* Prompt:
Once a line is found to contain "computer", copy it out of the listing.

* Excerpted data:
Content starts

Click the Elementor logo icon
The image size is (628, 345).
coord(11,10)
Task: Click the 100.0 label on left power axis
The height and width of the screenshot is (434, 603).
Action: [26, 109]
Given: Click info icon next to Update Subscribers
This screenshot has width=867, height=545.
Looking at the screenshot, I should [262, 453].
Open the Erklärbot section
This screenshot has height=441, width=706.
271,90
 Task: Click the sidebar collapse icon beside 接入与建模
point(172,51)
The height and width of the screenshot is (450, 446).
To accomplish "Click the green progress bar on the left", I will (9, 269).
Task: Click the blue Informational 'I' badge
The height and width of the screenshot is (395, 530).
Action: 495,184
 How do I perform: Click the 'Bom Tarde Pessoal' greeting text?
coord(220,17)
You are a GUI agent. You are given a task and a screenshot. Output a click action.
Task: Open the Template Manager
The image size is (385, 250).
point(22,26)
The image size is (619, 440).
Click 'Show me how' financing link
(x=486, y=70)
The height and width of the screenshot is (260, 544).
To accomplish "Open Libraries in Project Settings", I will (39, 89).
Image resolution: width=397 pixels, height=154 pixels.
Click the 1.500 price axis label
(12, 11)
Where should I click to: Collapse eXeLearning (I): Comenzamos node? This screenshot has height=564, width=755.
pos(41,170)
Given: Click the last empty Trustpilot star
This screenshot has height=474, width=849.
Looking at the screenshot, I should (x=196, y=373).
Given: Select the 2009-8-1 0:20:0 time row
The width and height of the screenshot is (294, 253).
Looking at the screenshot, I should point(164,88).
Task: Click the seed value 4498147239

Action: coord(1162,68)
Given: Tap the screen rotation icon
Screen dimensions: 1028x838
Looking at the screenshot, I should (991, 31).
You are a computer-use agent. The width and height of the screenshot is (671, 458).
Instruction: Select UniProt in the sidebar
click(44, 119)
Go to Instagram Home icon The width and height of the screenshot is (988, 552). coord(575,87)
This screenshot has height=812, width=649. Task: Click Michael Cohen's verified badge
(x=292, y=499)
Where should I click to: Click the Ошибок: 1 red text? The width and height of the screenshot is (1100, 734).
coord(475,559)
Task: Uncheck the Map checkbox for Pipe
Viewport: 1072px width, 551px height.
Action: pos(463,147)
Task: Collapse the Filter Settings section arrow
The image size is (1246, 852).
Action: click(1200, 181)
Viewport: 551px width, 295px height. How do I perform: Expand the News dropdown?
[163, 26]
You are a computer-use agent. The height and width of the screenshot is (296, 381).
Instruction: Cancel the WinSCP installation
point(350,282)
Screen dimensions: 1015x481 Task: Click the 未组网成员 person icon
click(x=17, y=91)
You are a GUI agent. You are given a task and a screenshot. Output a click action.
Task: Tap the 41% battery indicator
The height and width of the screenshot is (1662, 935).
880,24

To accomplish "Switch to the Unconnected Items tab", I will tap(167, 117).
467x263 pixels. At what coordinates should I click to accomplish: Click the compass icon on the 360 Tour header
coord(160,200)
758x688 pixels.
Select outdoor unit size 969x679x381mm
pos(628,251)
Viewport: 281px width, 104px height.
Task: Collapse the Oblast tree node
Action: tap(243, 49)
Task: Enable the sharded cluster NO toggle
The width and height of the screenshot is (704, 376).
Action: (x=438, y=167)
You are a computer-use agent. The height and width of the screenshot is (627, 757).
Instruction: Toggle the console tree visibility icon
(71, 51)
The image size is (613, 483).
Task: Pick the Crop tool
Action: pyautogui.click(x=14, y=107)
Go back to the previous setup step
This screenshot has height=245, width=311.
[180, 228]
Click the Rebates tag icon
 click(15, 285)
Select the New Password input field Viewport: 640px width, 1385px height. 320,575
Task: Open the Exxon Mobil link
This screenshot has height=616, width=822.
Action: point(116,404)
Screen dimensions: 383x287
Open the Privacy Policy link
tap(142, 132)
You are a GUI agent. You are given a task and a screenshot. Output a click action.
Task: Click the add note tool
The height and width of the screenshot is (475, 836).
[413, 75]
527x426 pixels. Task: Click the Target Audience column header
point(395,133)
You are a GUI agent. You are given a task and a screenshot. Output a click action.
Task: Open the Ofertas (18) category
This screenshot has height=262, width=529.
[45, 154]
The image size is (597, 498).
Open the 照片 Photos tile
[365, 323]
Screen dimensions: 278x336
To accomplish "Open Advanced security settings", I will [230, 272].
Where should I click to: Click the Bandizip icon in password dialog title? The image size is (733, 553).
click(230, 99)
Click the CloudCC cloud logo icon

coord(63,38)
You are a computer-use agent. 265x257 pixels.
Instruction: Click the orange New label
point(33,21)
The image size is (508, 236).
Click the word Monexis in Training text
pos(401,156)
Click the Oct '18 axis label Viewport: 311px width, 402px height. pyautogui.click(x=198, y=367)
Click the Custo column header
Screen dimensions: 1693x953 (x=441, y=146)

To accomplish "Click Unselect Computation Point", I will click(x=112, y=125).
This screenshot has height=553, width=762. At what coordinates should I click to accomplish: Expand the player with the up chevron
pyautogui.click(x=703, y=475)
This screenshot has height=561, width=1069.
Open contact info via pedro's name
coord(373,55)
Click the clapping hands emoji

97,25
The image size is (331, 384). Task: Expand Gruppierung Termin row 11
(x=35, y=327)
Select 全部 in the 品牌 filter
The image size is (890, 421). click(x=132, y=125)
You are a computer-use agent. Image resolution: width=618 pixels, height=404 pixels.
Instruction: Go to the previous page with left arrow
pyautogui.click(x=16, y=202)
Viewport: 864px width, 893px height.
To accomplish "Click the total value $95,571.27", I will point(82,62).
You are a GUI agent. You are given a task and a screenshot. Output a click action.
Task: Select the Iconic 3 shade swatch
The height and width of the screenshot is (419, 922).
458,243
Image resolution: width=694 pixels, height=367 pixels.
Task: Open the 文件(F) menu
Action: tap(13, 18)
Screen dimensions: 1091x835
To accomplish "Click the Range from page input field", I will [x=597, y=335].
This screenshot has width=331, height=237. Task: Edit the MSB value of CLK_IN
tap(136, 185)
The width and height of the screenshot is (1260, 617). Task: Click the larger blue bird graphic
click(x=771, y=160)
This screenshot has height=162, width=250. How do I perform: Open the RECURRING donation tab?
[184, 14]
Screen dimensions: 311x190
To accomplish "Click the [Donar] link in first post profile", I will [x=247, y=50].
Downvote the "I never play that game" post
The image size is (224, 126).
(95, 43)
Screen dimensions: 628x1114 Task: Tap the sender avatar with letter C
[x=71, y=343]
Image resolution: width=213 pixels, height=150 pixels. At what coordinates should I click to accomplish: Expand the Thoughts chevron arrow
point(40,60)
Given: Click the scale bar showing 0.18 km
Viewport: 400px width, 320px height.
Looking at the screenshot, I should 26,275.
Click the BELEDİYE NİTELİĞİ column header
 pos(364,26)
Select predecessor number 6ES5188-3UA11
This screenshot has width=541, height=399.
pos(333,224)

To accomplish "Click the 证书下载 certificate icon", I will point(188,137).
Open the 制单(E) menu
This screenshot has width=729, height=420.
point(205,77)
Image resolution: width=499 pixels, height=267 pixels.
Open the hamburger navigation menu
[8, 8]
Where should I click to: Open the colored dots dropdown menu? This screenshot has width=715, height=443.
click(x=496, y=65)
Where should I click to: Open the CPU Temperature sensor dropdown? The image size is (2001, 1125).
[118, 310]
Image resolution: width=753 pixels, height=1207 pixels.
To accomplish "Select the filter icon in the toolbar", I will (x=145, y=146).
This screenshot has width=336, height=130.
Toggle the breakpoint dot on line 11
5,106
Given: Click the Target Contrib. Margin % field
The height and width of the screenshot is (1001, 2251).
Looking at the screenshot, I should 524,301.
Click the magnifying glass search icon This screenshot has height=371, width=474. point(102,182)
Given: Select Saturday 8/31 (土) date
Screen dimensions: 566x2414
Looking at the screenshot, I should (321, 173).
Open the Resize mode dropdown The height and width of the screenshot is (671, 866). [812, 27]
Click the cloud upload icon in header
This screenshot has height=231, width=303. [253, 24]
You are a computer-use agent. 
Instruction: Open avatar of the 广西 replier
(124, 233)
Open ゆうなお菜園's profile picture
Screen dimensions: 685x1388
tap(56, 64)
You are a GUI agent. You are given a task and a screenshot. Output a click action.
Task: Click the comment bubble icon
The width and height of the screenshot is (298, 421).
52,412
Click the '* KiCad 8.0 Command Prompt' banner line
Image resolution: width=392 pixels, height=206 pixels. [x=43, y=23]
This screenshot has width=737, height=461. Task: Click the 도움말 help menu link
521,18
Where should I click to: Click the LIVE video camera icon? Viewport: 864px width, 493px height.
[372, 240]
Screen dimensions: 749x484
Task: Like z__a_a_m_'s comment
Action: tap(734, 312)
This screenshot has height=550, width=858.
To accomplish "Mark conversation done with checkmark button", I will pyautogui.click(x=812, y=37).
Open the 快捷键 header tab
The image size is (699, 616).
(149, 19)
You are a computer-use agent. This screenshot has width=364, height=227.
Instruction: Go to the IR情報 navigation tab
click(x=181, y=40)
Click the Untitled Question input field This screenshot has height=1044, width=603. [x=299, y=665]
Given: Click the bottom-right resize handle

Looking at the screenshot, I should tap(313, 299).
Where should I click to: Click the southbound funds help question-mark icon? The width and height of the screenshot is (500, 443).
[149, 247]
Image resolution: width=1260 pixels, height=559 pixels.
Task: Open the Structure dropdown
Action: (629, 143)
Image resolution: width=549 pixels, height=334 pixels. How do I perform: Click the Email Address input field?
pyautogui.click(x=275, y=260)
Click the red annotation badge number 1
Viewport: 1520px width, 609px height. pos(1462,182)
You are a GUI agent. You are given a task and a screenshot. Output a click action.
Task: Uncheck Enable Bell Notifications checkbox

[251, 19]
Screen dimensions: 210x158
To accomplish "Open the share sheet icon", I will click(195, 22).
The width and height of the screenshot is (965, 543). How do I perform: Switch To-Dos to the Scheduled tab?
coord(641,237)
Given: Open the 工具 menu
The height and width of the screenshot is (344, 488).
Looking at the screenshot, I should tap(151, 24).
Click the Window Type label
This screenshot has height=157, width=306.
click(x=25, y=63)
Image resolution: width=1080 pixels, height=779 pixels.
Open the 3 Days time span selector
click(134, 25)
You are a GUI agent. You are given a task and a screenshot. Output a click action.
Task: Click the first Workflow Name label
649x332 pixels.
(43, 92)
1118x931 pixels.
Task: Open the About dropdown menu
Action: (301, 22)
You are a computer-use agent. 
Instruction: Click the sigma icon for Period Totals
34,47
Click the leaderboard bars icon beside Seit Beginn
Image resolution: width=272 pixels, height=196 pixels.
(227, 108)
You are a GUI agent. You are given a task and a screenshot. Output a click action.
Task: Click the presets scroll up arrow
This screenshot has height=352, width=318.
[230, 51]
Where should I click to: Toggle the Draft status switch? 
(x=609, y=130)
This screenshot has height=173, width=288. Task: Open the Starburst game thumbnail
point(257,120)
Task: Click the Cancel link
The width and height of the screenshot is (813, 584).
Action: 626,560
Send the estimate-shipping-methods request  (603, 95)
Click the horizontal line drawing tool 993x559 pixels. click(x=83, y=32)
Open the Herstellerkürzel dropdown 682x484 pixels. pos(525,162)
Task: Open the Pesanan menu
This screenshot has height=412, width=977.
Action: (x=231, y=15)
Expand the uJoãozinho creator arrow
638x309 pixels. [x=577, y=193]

Content ends

* Exercise solution:
You are a computer-use agent. The width and height of the screenshot is (671, 458).
You are a computer-use agent. The height and width of the screenshot is (296, 381).
You are a computer-use agent. The height and width of the screenshot is (627, 757).
You are a computer-use agent. 265x257 pixels.
You are a computer-use agent. Image resolution: width=618 pixels, height=404 pixels.
You are a computer-use agent. 
You are a computer-use agent. This screenshot has width=364, height=227.
You are a computer-use agent. 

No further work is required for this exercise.